Not sure I understand his point. Both python and julia have garbage collection. They just go about it in different ways. I haven’t read the post so I cannot really say more.


The part of this that is true is that garbage collection on GPU really sucks. The Julia solution to that is to write code that only creates objects on the stack so GC isn’t needed.


The main distinction between Python and Julia here is that many people feel that Python’s reference counting mechanism makes it bit easier to regulate when GPU memory is freed than Julia’s GC.


Does this mean something very specific in Julia? (As using static arrays, or tuples, etc?)

The concept isn’t Julia specific (C also has something similar where malloc allocates to the heap, everything else goes to the stack). Julia currently stack allocates any immutable struct (or primitive type). That said, this behavior is 1.5 and newer. gives a very good analysis of the change.


That is an excellent article. I am curious about one statement:

“As a result of this work, arbitrary immutable objects—regardless of whether they have fields that reference mutable objects or not—can now be stack allocated”

Does that mean that an array that is part of an immutable struct is treated differently than an array not within a struct? If so, can this difference be important for performance? (Would it make sense to declare an struct containing a single array just because of that?)

No. When a struct T has an Array as a field, it is storing a pointer to that array. Prior to 1.5, this would mean that T had to be heap allocated. In 1.5, the Array is still heap allocated, but the struct is stack allocated. There is no difference for the Array, just for things that reference it.


I would be interested in hearing more about this. Is this a practical solution in most cases? Isn’t Flux still allocating a whole lot for example?

1 Like

No on both versions the struct can be either heap or stack allocated. On 1.5 the struct will be inlined.


On the other hand, it’s much harder to write Python code that doesn’t allocate in the first place, whereas Julia has lots of non-allocating in-place APIs.


True, but I don’t think that matters as much for something like PyTorch, which I don’t think aspires to be a general purpose GPU language.

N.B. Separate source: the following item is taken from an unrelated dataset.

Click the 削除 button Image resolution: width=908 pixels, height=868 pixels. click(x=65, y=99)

It would be really helpful for this discussion if someone can outline all the differences between the approaches to garbage collection in Julia and Python and what are the tradeoffs, advantages, and disadvantages in each (including with regards to GPU)

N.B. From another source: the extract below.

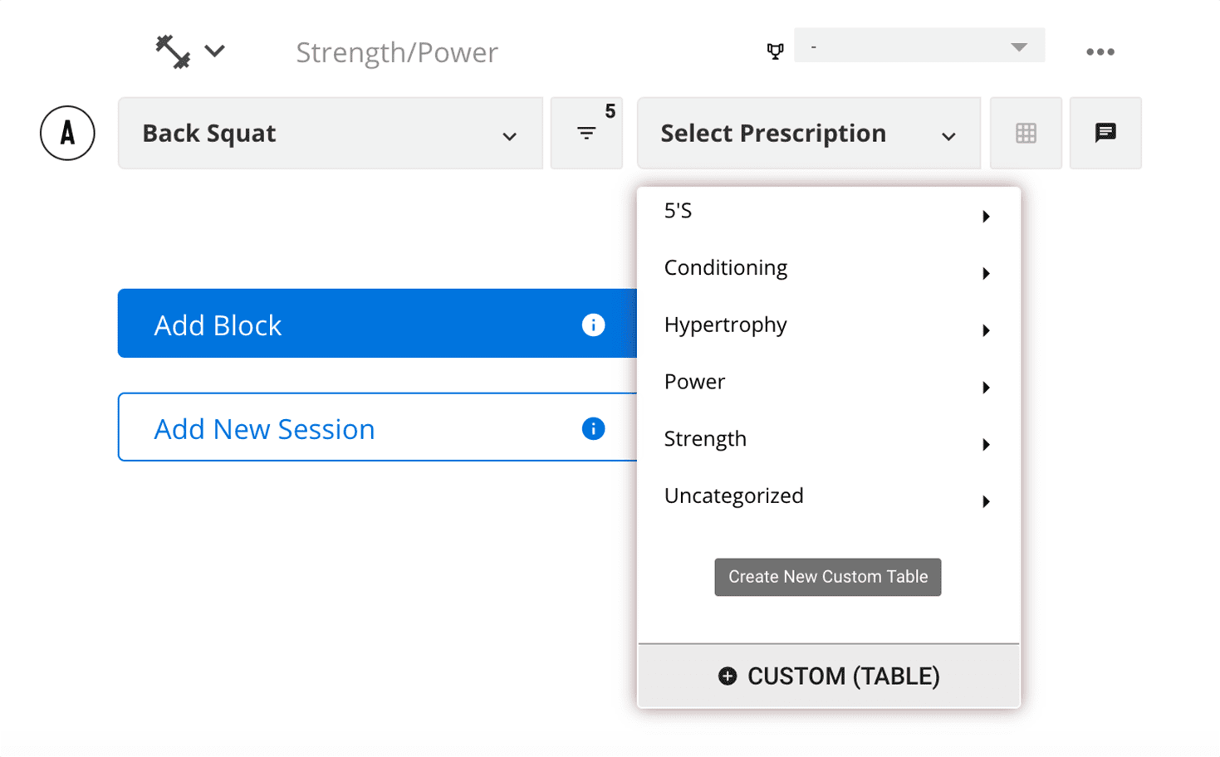The width and height of the screenshot is (1220, 757).
Task: Click the comment note icon
Action: (x=1105, y=133)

These texts seem nice:,part%20of%20your%20application%20code.


See this Julia github issue for a related discussion

According to Jeff and Keno, compile time memory management seems to be a promising alternative.


Unfortunately, the implementation of this in CUDAnative.jl was not merged because (from what I’ve heard), the implementation relied on a GPU-to-CPU communication mechanism that was not performant enough for general usage.

Continual memory allocation/deallocation is the thing which causes the GC to work hard, so it’s the thing that needs to be tackled first. I think what will be necessary is for Flux to perform more efficient memory management, specifically trying to reuse previously-allocated buffers when possible. To my knowledge, Flux doesn’t worry about these things in the interest of simplicity (I could of course be wrong).